Festival programme
Cyril Drouhet, Curator of the exhibitions at La Gacilly Photo Festival
“To photograph is to align one’s head, eye, and heart in the same line of sight.” Henri Cartier-Bresson
On a summer morning, under a cloudless sky, the first rays of sun fell across the roofs of the small village of Saint-Loup-de-Varennes in Burgundy, a few kilometres from Chalon-sur-Saône. On the top floor of his country manor at Le Gras, a slightly stooping man opened his window and pointed the lens of a makeshift camera, assembled from odds and ends, towards the landscape that stretched out before him. This time, he knew luck was on his side, even if the device would have to remain completely still for at least eight hours. [...].
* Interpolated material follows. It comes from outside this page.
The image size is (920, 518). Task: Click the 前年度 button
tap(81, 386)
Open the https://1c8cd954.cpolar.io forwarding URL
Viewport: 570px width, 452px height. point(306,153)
Ten years of experiments and trial and error followed his initial idea, with failure only strengthening his determination. It was on that historic day, 200 years ago, that he had a stroke of genius. Inside his device, he placed a pewter plate coated with Bitumen of Judea, a type of natural tar. That afternoon, he carefully removed the plate, immersing it in a bath of diluted lavender oil to dissolve the areas that had not been exposed to the light. He watched, delighted, as the image slowly appeared. [...].
This was in 1826, and a new age had just begun; one that would upend lifestyles that had, until that point, been shaped by a civilisation of the written word. On that day, in the French countryside, Nicéphore Niépce had just invented photography.